▶ WHAT THE EXERCISE ASKS:
Of the records that follow, copy only the lines from the line containing "Entertainment & Recreation (77, 331)" to the line containing "Insurance (178, 499)", both included, exactly as written.

Collected data
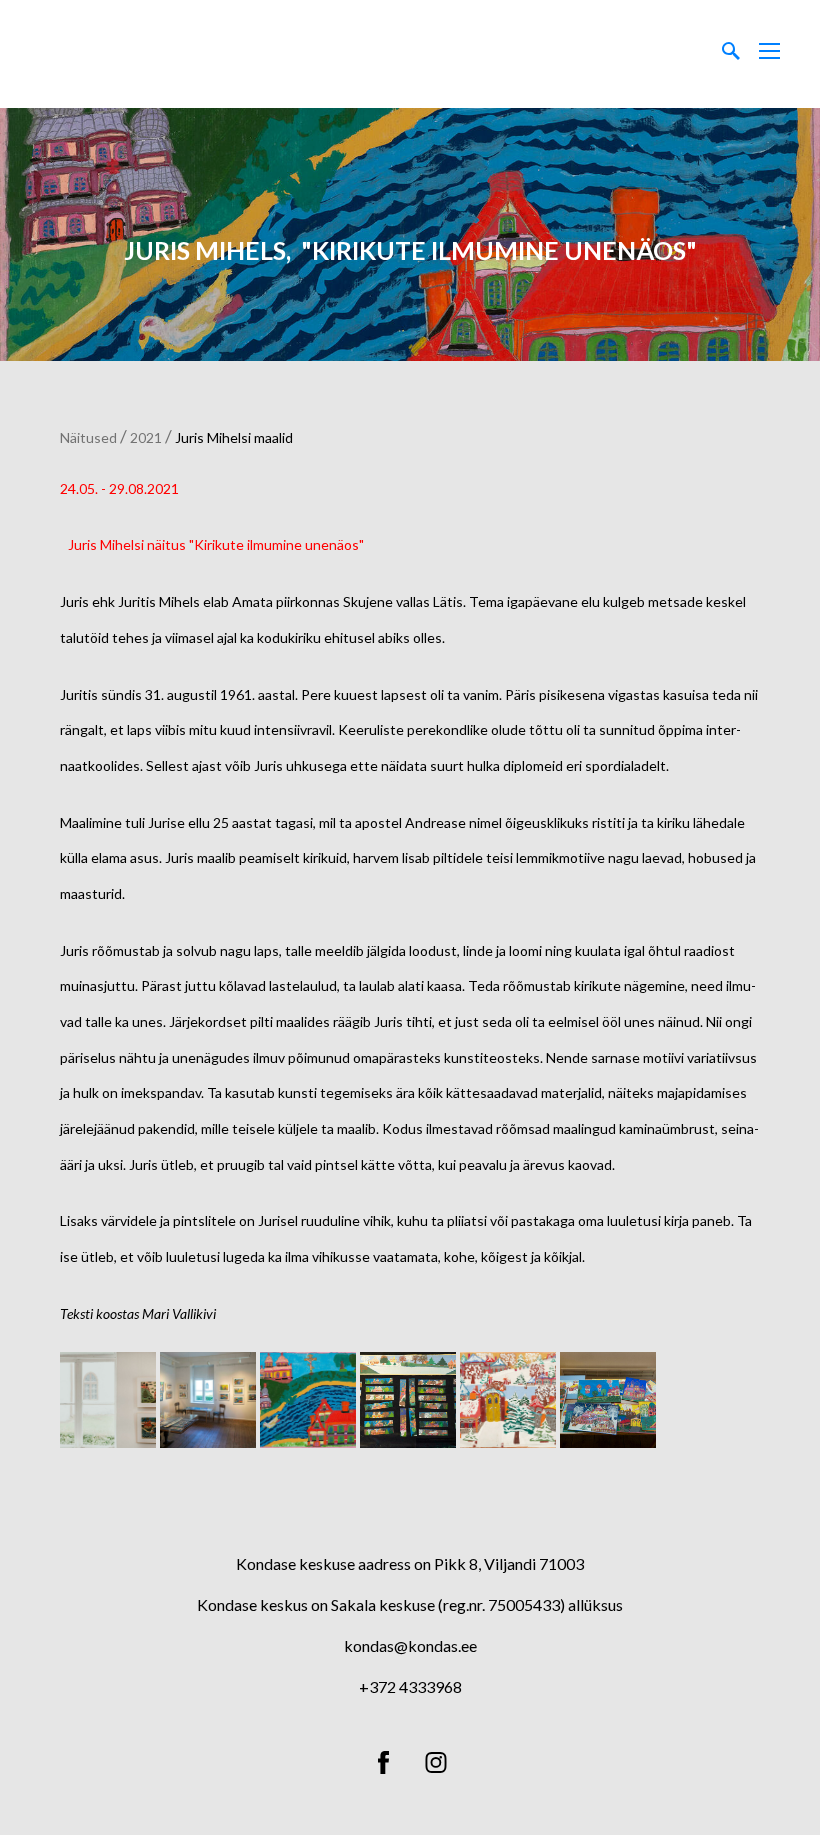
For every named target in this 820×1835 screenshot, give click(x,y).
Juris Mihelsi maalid (234, 437)
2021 (146, 437)
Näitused (88, 437)
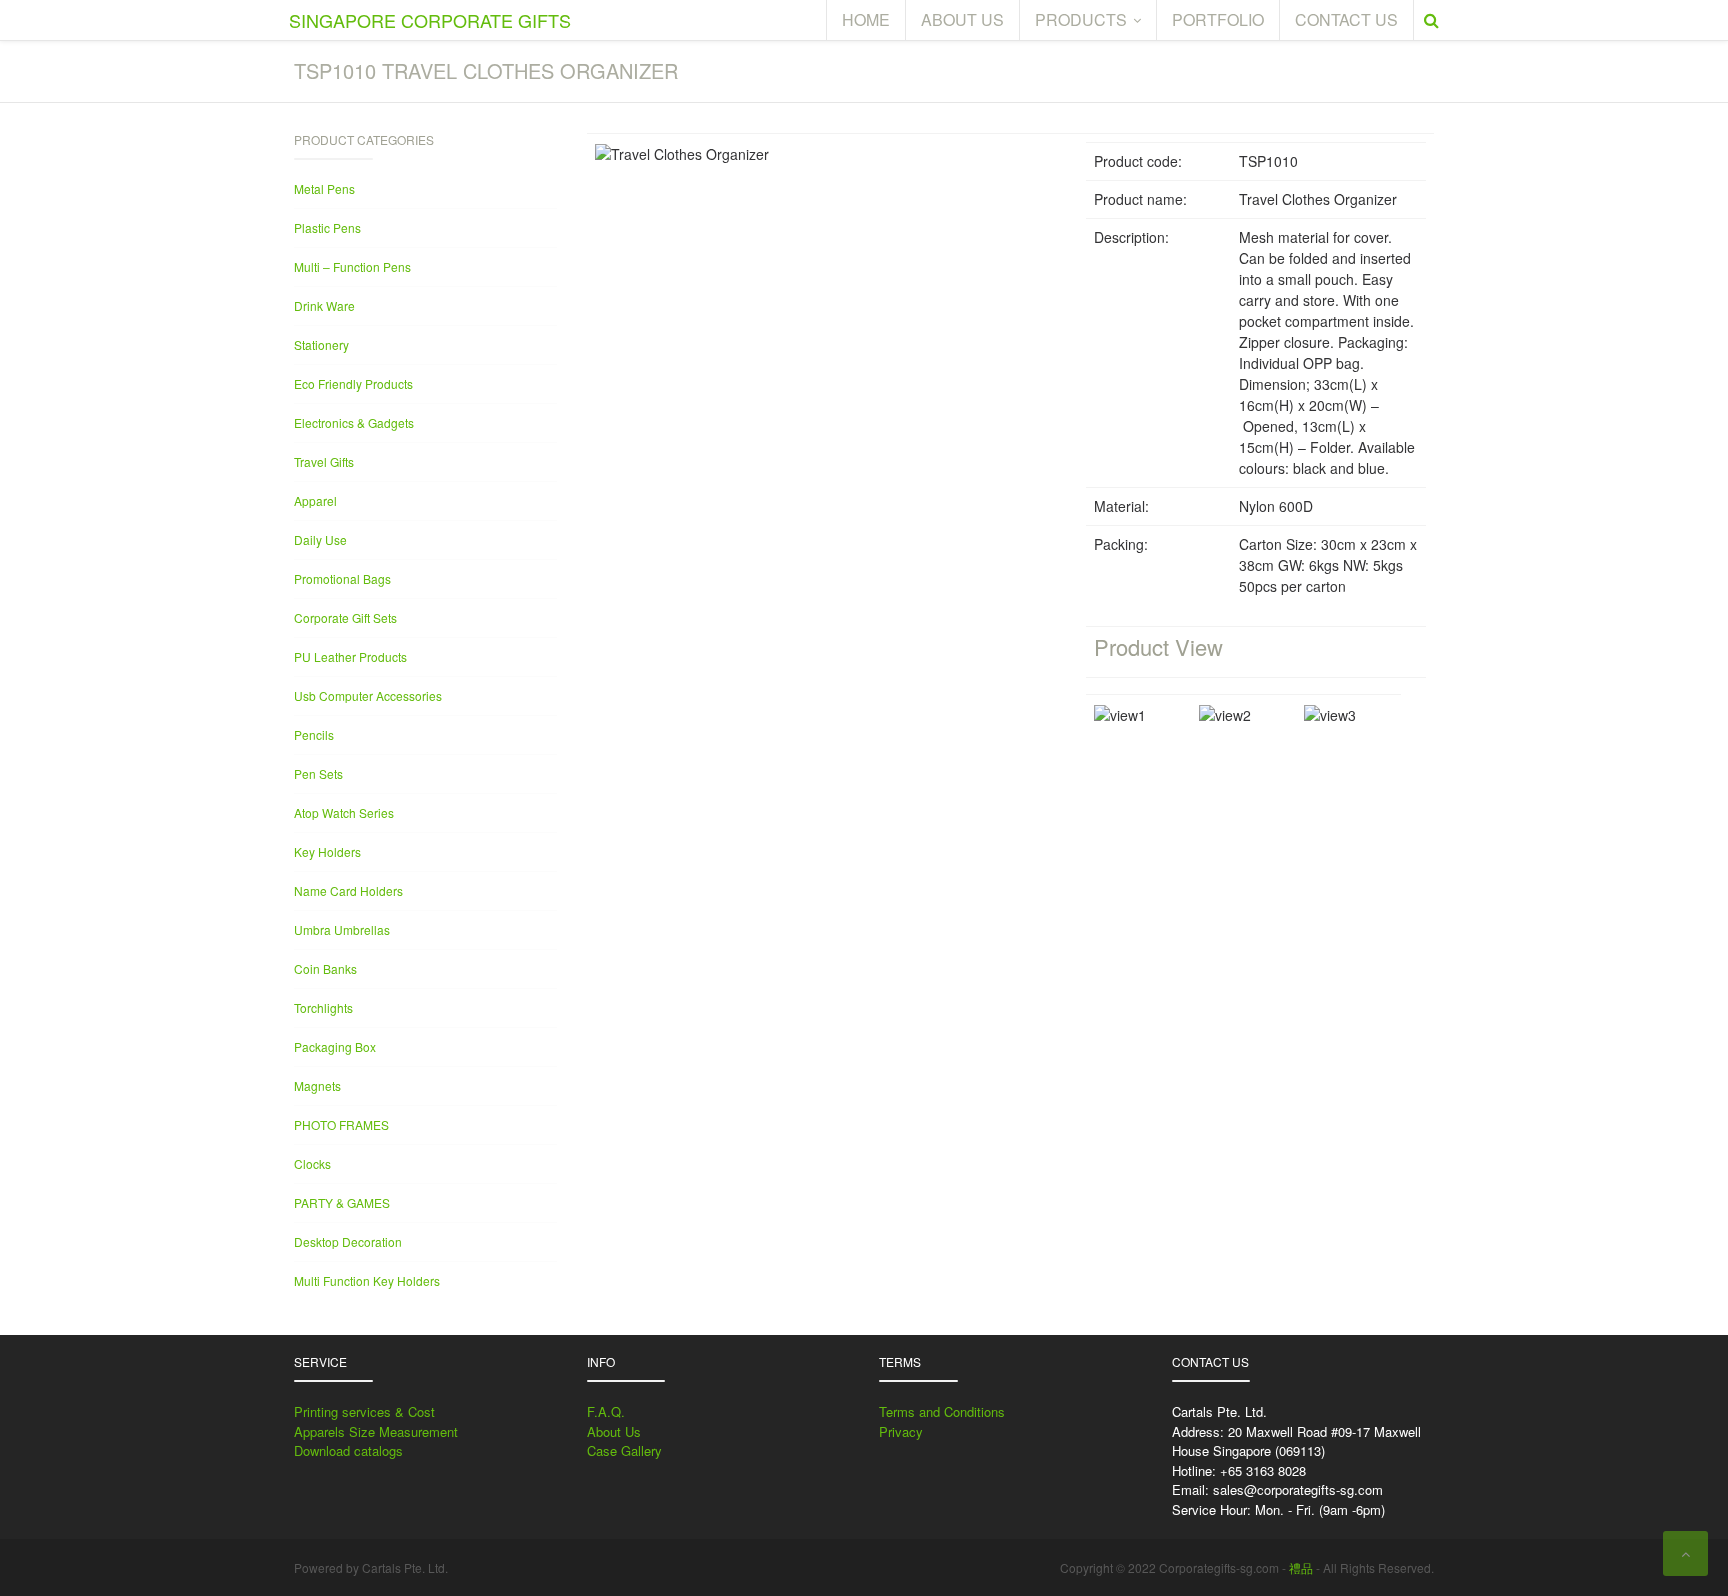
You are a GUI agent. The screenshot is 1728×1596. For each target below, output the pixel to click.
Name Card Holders (348, 890)
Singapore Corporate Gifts (430, 20)
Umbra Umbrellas (342, 929)
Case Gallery (624, 1450)
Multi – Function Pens (352, 266)
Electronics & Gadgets (354, 422)
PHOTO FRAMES (341, 1124)
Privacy (901, 1431)
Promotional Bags (342, 578)
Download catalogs (348, 1450)
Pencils (314, 734)
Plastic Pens (327, 227)
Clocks (312, 1163)
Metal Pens (324, 188)
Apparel (315, 500)
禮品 (1301, 1567)
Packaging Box (335, 1046)
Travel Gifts (324, 461)
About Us (614, 1431)
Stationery (321, 344)
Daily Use (320, 539)
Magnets (317, 1085)
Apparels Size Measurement (376, 1431)
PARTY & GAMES (342, 1202)
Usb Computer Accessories (368, 695)
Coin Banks (325, 968)
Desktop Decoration (348, 1241)
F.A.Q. (606, 1411)
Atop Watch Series (344, 812)
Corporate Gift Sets (345, 617)
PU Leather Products (350, 656)
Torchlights (323, 1007)
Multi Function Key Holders (367, 1280)
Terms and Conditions (942, 1411)
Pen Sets (318, 773)
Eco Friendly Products (353, 383)
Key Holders (327, 851)
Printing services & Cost (364, 1411)
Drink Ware (324, 305)
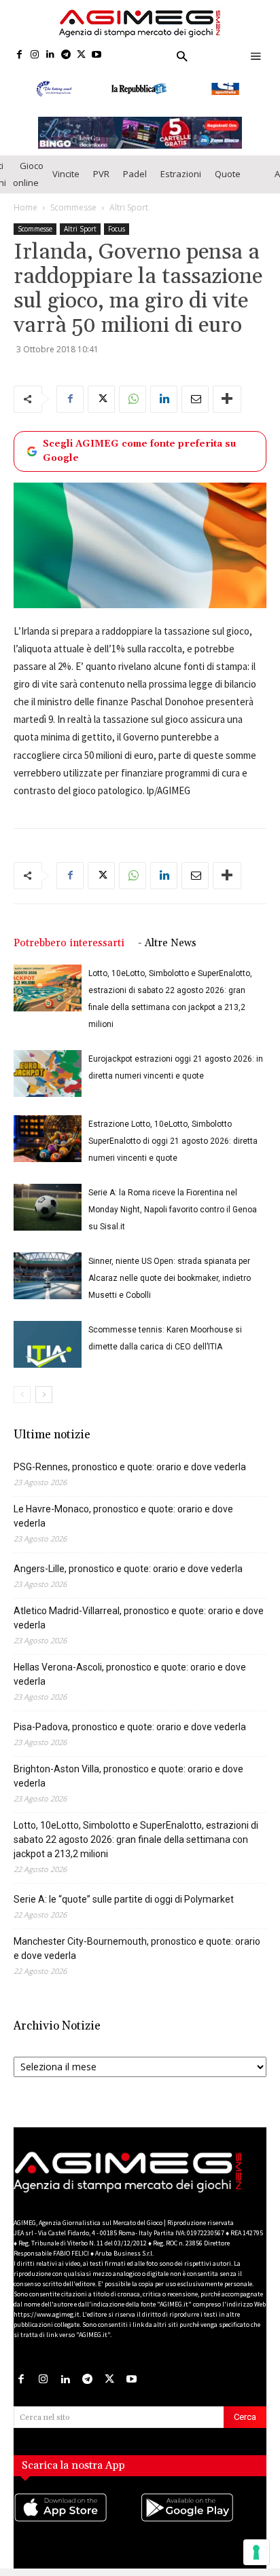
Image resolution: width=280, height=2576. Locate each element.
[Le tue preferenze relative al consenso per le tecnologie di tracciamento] (256, 2552)
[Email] (195, 399)
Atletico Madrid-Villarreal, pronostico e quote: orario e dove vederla (139, 1617)
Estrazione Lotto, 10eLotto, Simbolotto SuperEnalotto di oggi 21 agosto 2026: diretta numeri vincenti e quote (173, 1141)
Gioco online (28, 174)
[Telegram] (65, 55)
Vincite (66, 174)
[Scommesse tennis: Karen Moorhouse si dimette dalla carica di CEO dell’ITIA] (48, 1344)
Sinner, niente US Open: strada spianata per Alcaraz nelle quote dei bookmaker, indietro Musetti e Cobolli (169, 1278)
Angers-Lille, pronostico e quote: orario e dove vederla (128, 1568)
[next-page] (43, 1394)
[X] (81, 55)
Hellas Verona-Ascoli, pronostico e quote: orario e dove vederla (130, 1674)
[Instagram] (35, 55)
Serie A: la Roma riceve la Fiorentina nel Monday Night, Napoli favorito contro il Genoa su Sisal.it (172, 1209)
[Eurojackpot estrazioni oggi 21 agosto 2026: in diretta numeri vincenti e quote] (48, 1073)
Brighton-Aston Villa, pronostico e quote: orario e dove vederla (128, 1776)
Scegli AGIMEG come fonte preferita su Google (139, 451)
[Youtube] (97, 55)
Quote (228, 174)
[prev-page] (22, 1394)
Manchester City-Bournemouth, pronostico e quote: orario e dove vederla (137, 1948)
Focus (116, 229)
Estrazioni (180, 174)
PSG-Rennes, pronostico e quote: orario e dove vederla (130, 1466)
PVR (101, 174)
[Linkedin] (50, 55)
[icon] (77, 2521)
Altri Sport (128, 207)
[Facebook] (19, 55)
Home (25, 207)
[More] (227, 399)
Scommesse (73, 207)
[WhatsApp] (132, 399)
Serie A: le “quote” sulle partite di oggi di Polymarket (124, 1899)
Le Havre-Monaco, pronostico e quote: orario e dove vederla (123, 1516)
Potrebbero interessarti (69, 943)
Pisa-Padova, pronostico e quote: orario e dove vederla (130, 1726)
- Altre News (167, 943)
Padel (135, 174)
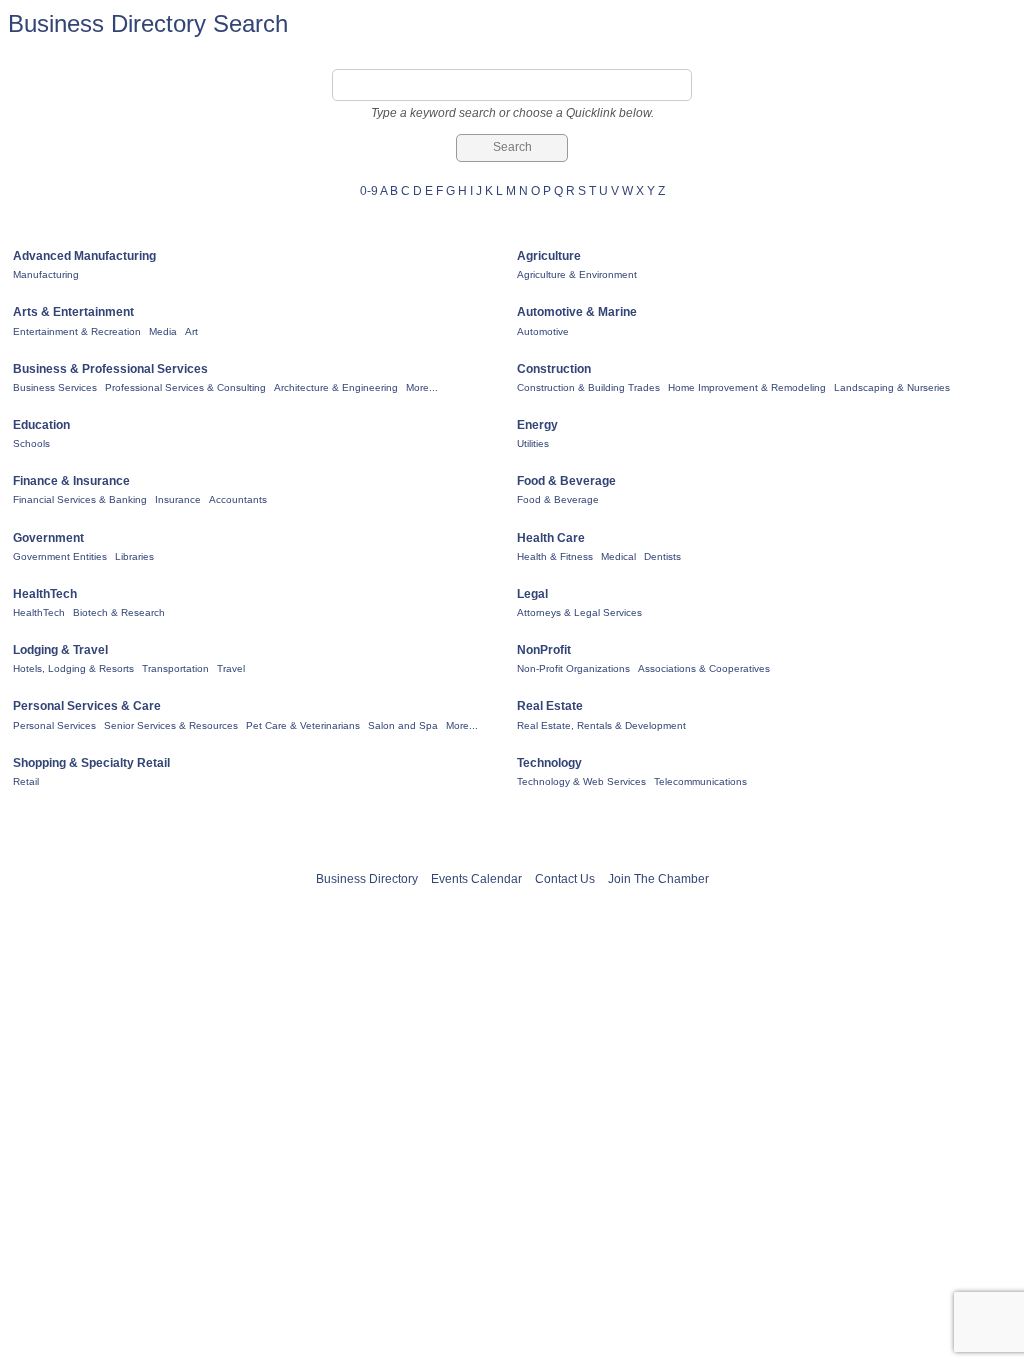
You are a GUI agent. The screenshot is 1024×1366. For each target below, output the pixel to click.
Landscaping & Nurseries (892, 387)
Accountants (238, 499)
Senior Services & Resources (171, 725)
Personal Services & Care (87, 706)
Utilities (533, 443)
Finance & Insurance (71, 481)
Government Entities (60, 556)
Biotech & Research (119, 612)
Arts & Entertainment (73, 312)
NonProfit (544, 650)
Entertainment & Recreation (77, 331)
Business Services (55, 387)
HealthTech (45, 594)
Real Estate (550, 706)
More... (422, 387)
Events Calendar (476, 879)
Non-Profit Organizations (573, 668)
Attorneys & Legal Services (579, 612)
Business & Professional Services (110, 369)
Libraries (134, 556)
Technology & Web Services (581, 781)
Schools (31, 443)
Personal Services (54, 725)
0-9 (369, 191)
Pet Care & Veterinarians (303, 725)
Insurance (178, 499)
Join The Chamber (658, 879)
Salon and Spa (403, 725)
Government (48, 538)
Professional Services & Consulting (185, 387)
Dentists (662, 556)
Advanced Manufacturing (84, 256)
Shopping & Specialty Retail (91, 763)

▶ SOLUTION TO THIS EXERCISE:
Entertainment & Recreation (77, 331)
Business Services (55, 387)
HealthTech (45, 594)
Real Estate (550, 706)
More... (422, 387)
Events Calendar (476, 879)
Non-Profit Organizations (573, 668)
Attorneys & Legal Services (579, 612)
Business & Professional Services (110, 369)
Libraries (134, 556)
Technology & Web Services (581, 781)
Schools (31, 443)
Personal Services (54, 725)
0-9 (369, 191)
Pet Care & Veterinarians (303, 725)
Insurance (178, 499)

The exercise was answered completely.